• SOURCE DOCUMENT:
• • • •

Finally, the UI interface subscribes to the detection results, visualizes the message, and then projects it to the corresponding location to complete all the functions of the detection system.

4. Data Processing

4.1. Visual Data Processing Based on Improved YOLO Algorithm

The vision detection part of this paper uses an improved YOLOv5 detection algorithm. The YOLO algorithm is a machine vision target detection algorithm that balances real-time and accuracy. The original YOLO algorithm was proposed by Divvla et al. in 2016 [39]. The original YOLO network had some drawbacks in terms of detection accuracy and long recognition time [40].

To address the problems of insufficient detection accuracy and long detection time, this paper uses the latest YOLOv5 target detection network for the purpose of improving the real-time detection speed. The network mainly consists of three parts: the Backbone, the feature pyramid network (FPN), and the classifier and regressor (YOLO Head). The Backbone uses the CSPdarknet network to extract features from the input images, resulting in four feature layers of different scales, Parts 1–4. Part 4 is the smallest scale layer for detecting small targets, while Part 1 is the opposite. The data in Parts 2–4 are fed into the FPN layer and continue to extract features, based on which the other feature layers are upsampled and downsampled, and CSP features are processed. After the scales are the same, these data are fused, which in turn output three final YOLO Head detectors for detection.

The system further improves the detection accuracy by changing the input part of the feature pyramid network (FPN) layer from the original four layers to three layers, and its network structure is shown in Figure 3.

In order to verify the recognition effect of the improved network, this paper conducts a comparative test on the detection effect of the improved network based on the COCO dataset. The full name of MS COCO is Microsoft Common Objects in Context, which originated from the Microsoft COCO dataset funded by Microsoft in 2014 for labeling, and is one of the most common datasets currently used in the intelligent driving domain. This dataset contains the training set for the required scenarios, as shown in the table above, with a rich training set and a corresponding test set. The training set and test set composed from this dataset can effectively demonstrate the performance improvement of the improved YOLOv5 network. A total of 4000 images were selected from the COCO dataset to form the test set, and the scenes covered different road environments and different vehicle conditions under various weather conditions. In order to test its training effect, we selected 1000 images in the same structure as a test set to check its recognition effect. The specific division of the data set is shown in

Table 3. (a) The specific division of the data set. (b) Recognition effect comparison results.

• • • •

• DATASET RECORDS:
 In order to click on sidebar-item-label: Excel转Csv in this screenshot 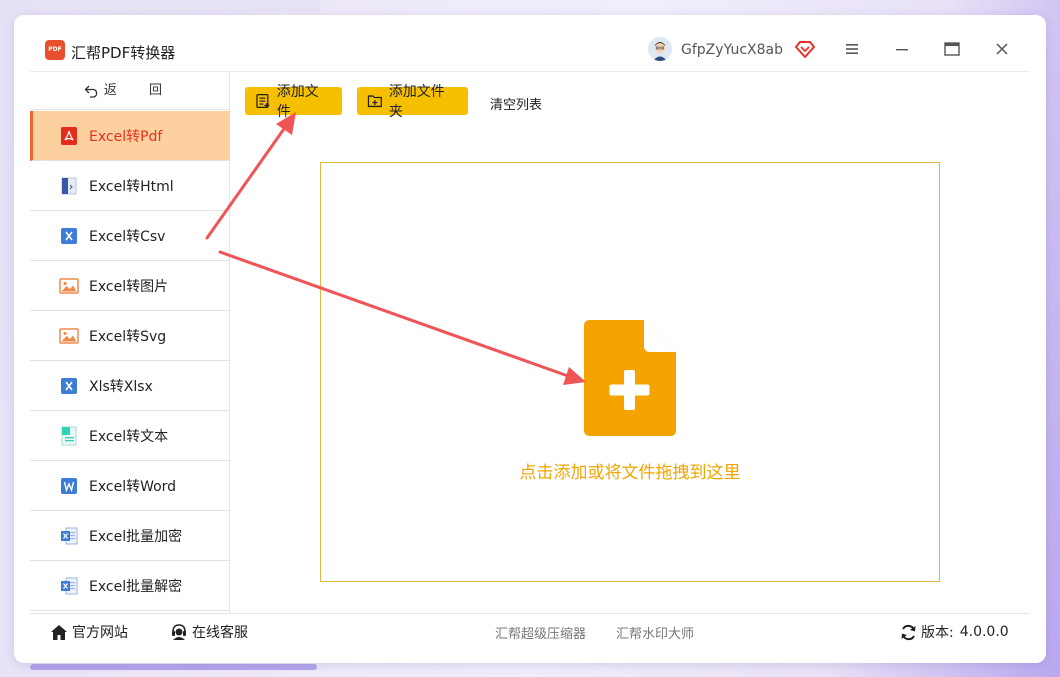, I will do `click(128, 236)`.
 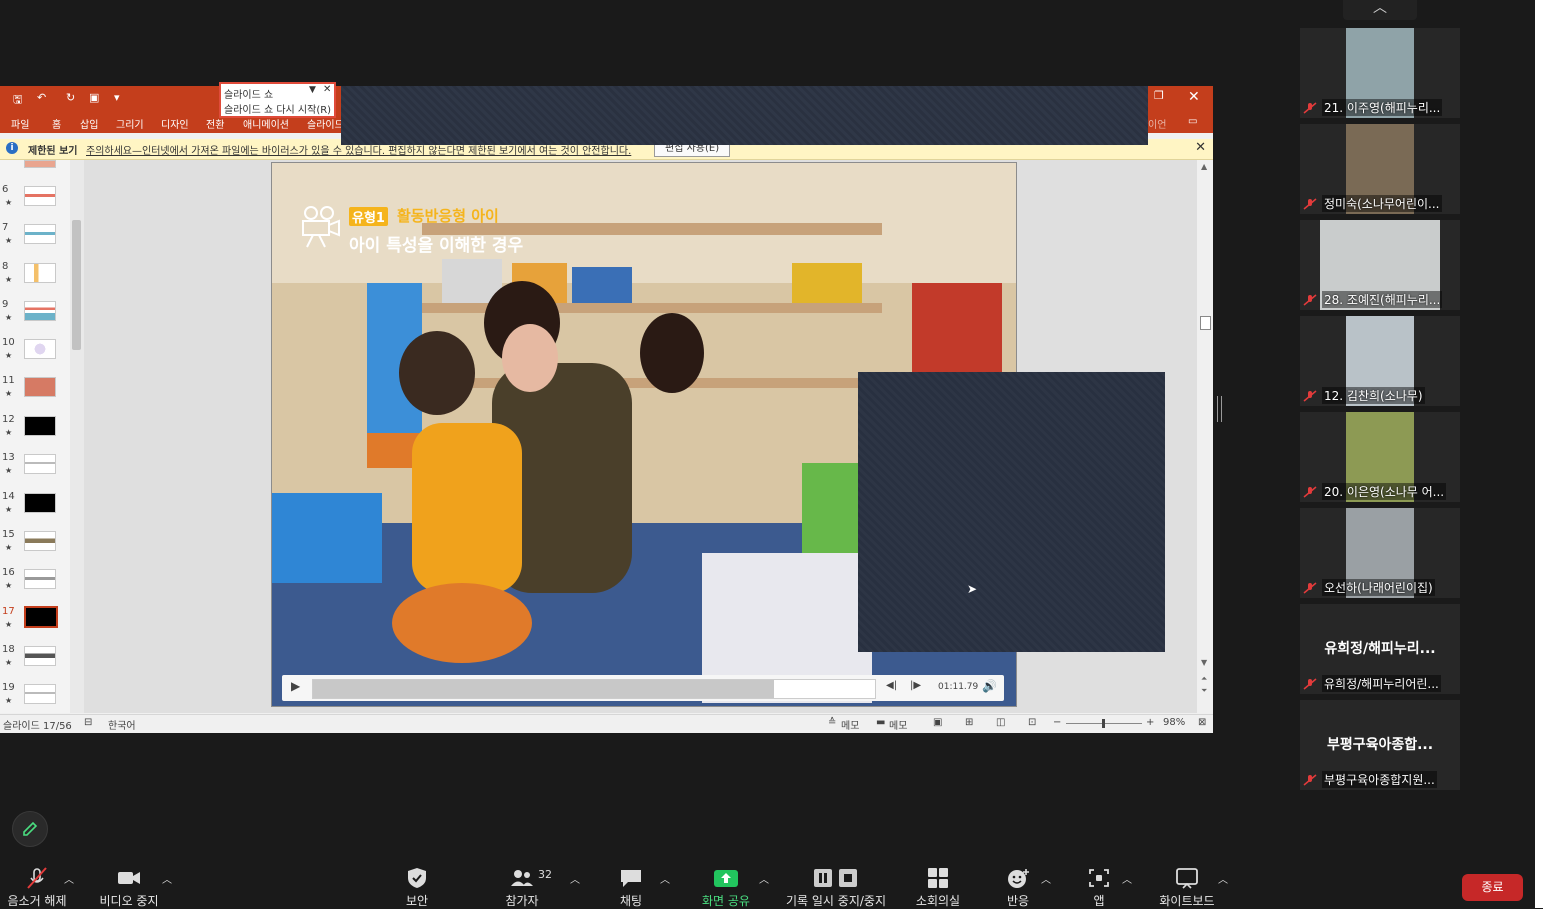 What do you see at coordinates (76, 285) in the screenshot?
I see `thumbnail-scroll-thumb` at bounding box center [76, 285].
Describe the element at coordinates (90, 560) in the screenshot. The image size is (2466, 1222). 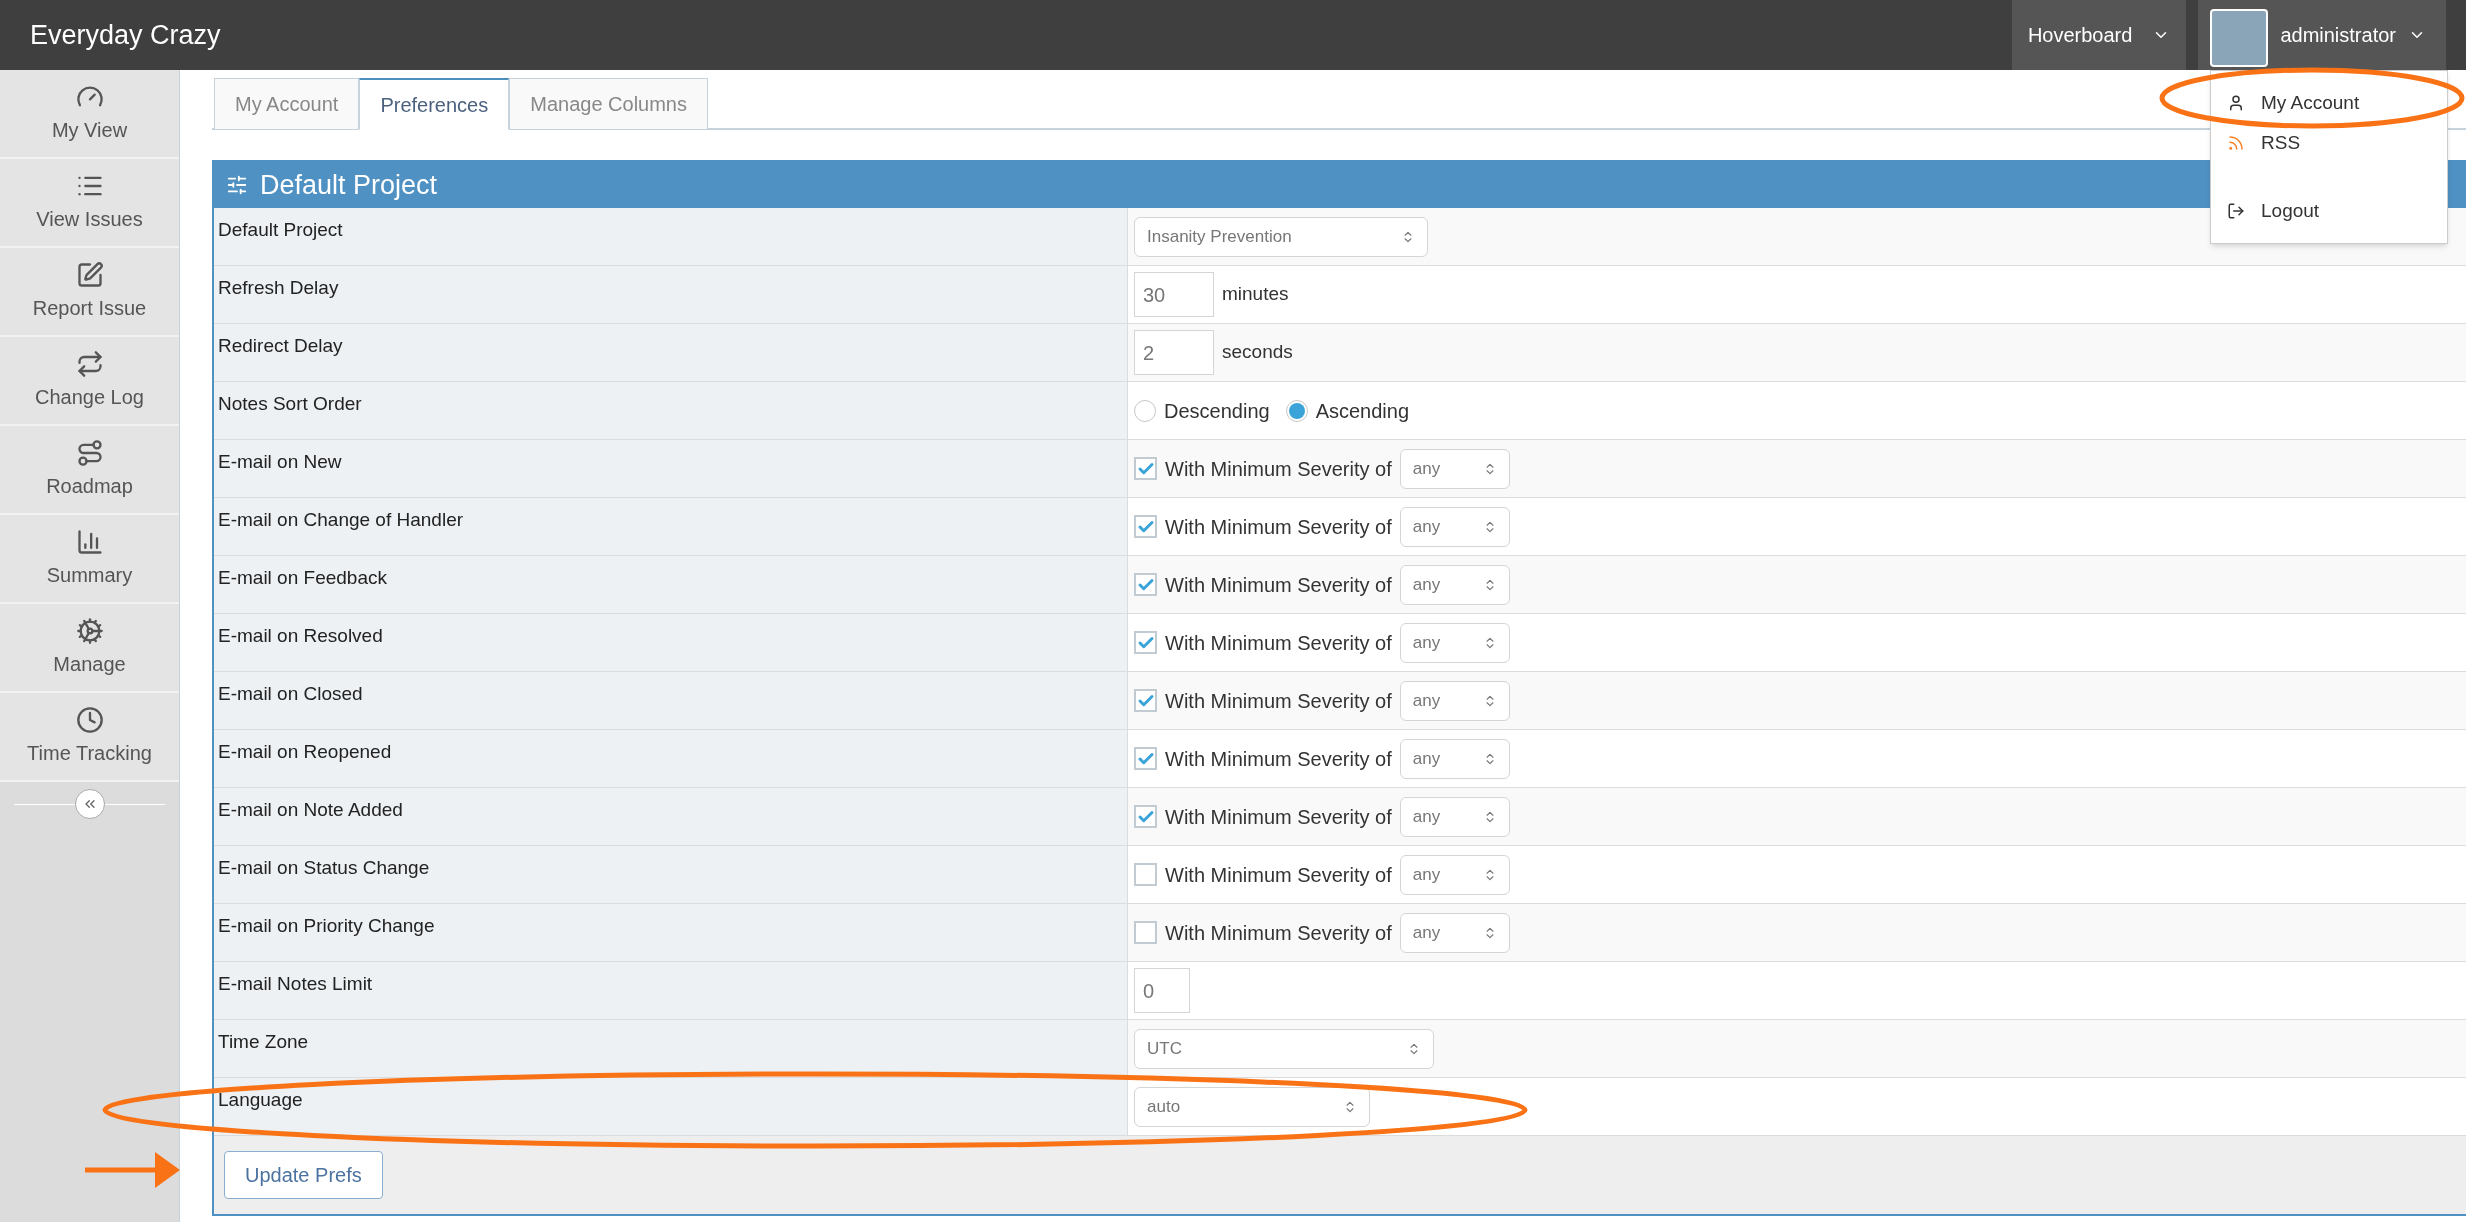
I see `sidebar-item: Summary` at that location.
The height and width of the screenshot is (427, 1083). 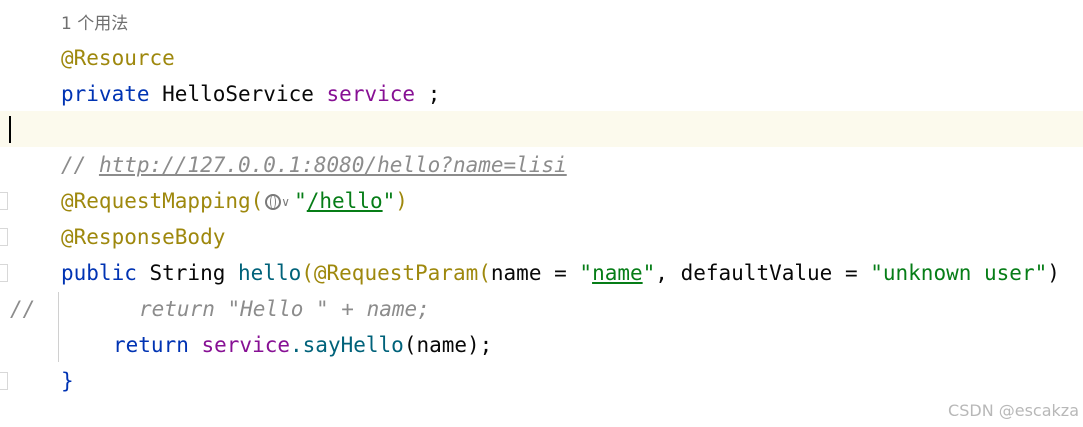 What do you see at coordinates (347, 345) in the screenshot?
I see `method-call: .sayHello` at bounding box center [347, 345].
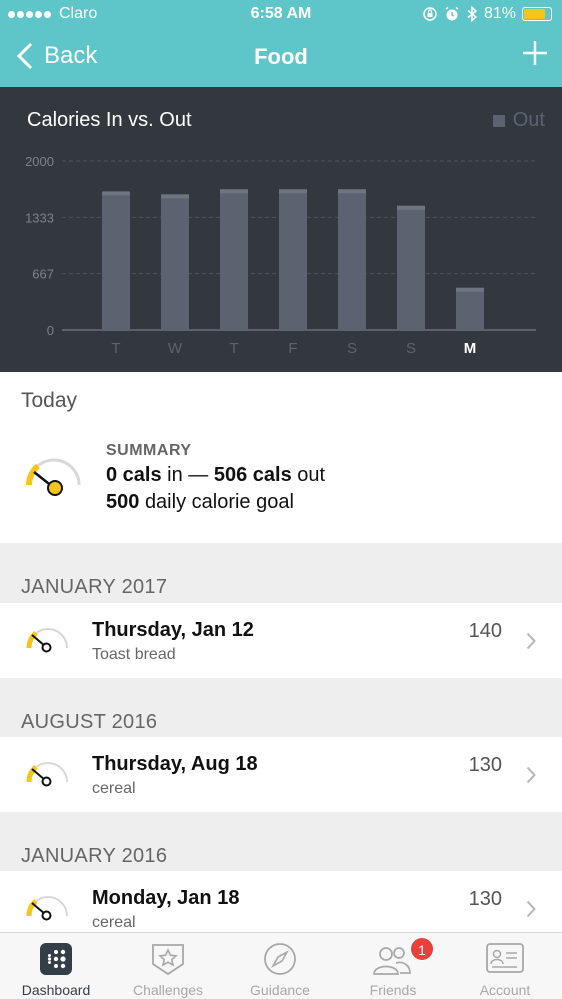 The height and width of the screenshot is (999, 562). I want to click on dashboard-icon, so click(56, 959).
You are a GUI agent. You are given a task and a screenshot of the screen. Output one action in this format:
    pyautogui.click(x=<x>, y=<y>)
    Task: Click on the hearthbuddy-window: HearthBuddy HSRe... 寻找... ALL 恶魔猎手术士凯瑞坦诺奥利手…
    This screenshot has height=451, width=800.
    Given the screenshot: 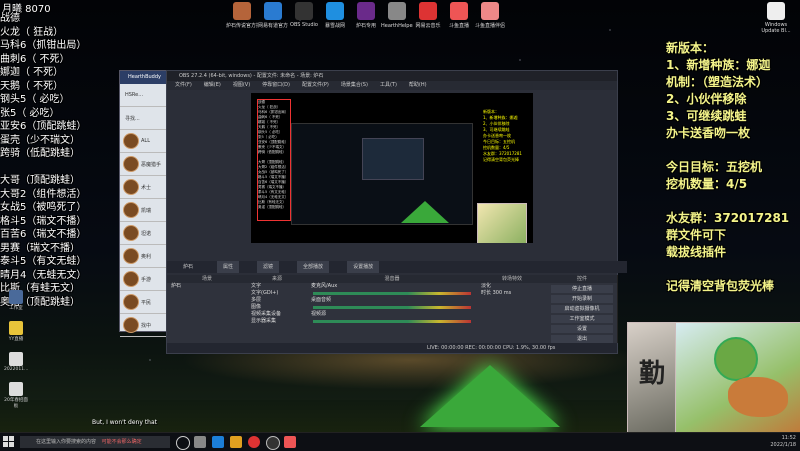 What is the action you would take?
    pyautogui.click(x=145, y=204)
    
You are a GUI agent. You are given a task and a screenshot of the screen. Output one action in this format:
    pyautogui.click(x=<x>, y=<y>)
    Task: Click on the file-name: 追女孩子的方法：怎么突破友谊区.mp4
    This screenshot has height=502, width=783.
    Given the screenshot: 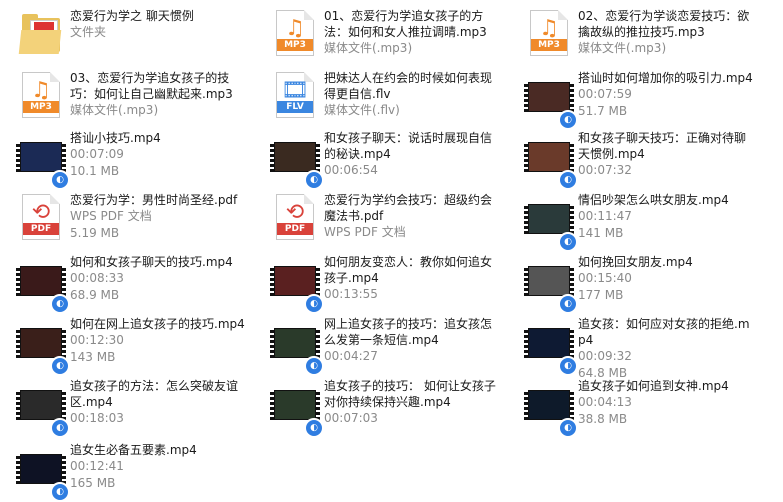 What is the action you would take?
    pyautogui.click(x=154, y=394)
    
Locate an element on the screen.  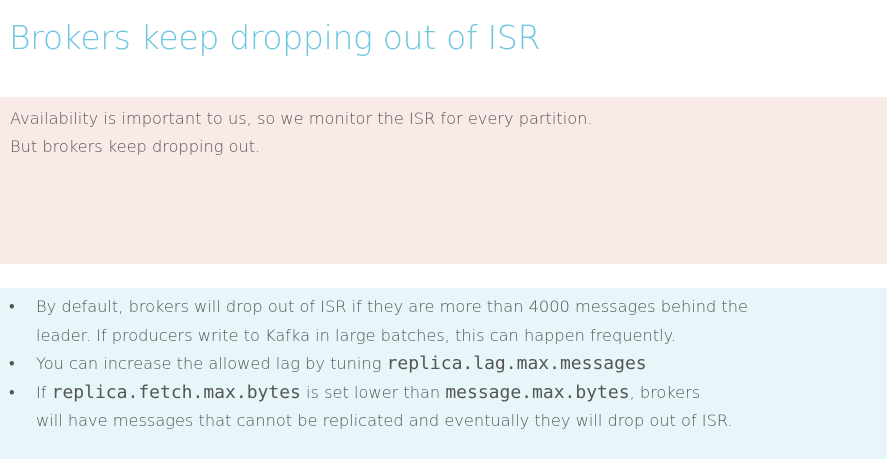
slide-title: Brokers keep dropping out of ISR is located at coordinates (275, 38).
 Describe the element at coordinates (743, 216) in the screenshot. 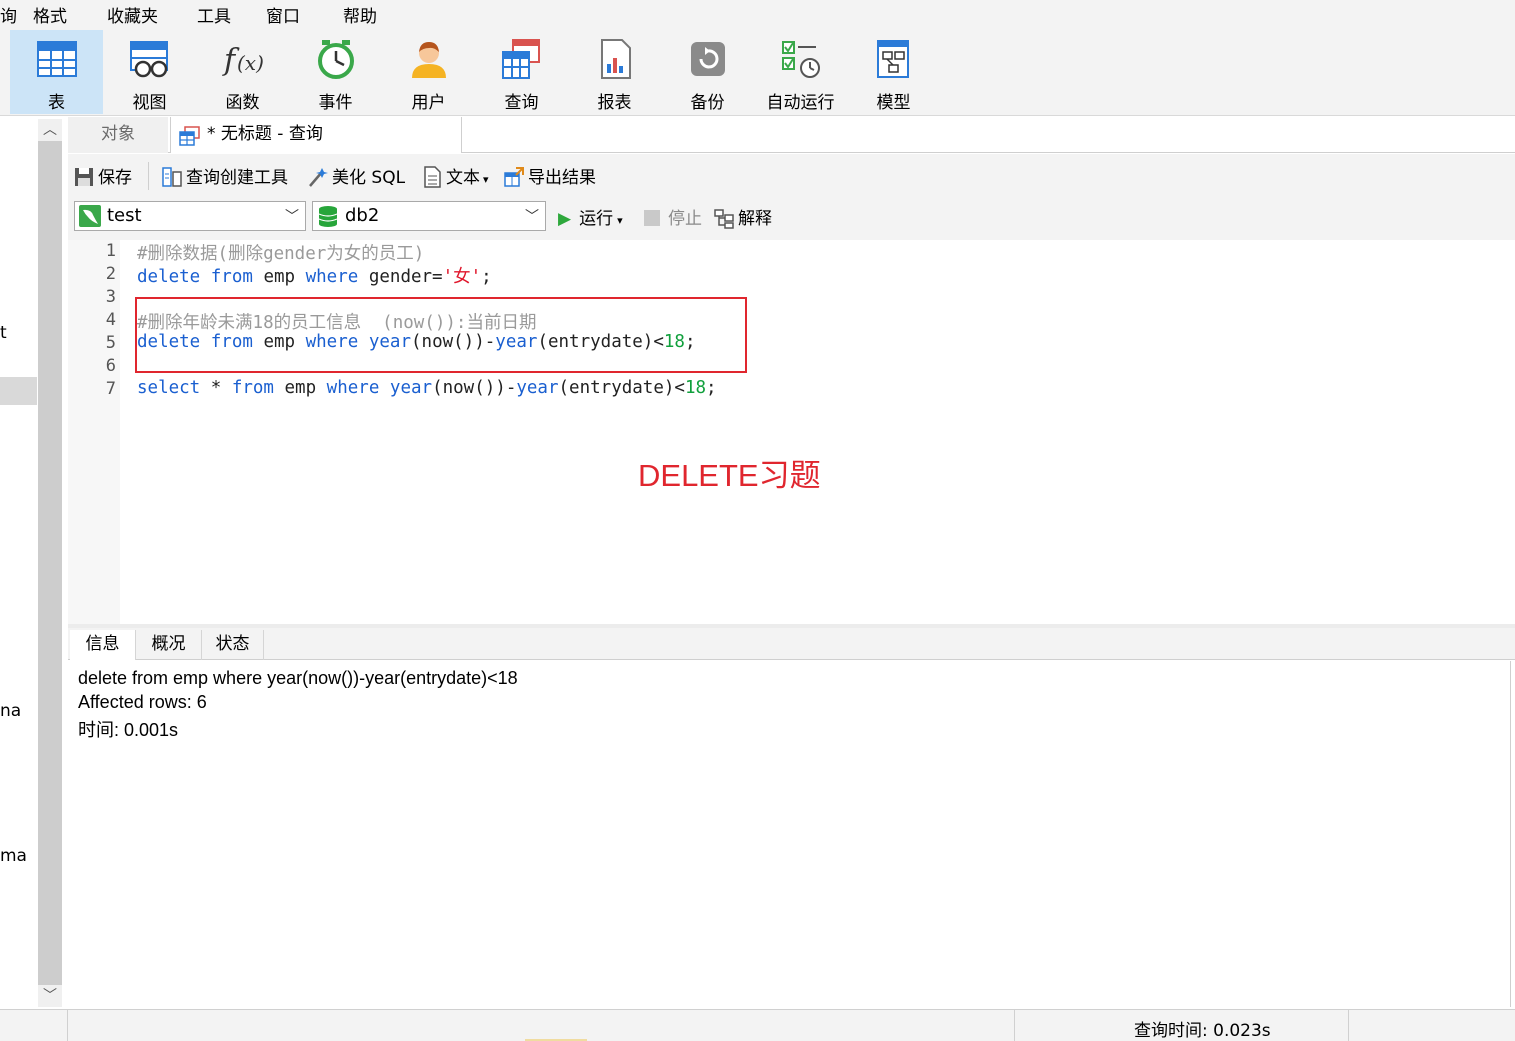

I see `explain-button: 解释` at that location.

• • • •

• WORK TASK: Please continue the excerpt on the improved YOLOv5 detection algorithm, starting right after its last line.

• ANSWER SPACE:
(a)
Training Set	Sunny	Rain	Cloudy	Test Set	Sunny	Rain
Daytime open space	400	300	300	Daytime open space	100	75
Daytime Road Complex	400	300	300	Daytime Road Complex	100	75
Evening open space	400	300	300	Evening open space	100	75
Evening Road Complex	400	300	300	Evening Road Complex	100	75
(b)
Name	Model size	Image size	Detection speed (fps)	Average positive inspection rate (%)	Recall
Improve YOLOv5	168 M	640 × 640	31.9	88.06	80.46
YOLOv5	90.2 M	640 × 640	32.6	87.21	79.98
YOLOv3	237 M	640 × 640	16.5	85.54	77.66

a, and the results are shown in Table 3b.

4.2. Millimeter-Wave Radar Data Processing

In this paper, we use Continental ARS408-21 mm wave radar, which has good software and hardware adaptability and can use the CAN network to configure radar parameters and release information related to the detected measurements [41]. This type of radar has Object mode and Cluster mode, and in this paper, Object mode with certain pre-processing functions is chosen. In Object mode, the radar outputs data such as measured distance, velocity, and mass information contained in Cluster mode, but also performs some hierarchical clustering of detected points, which can output data with fewer clutter points including collision avoidance information. A comparison of the point cloud distribution between the two modes is shown in Figure 4.

The top left is the radar point cloud map of a complex environment in Cluster mode, and the top right is the radar point cloud map of a complex environment in Object mode; the bottom left is the radar point cloud map of an open area in Cluster mode, and the bottom right is the radar point cloud map of open area in Object mode. It can be seen that the filtering algorithm has significantly improved the radar point cloud accuracy in different scenarios.

In addition, in this paper, the data output in Object mode is processed for the application environment of the target detection system to further improve the data accuracy. The processing algorithm flow is shown in Figure 5.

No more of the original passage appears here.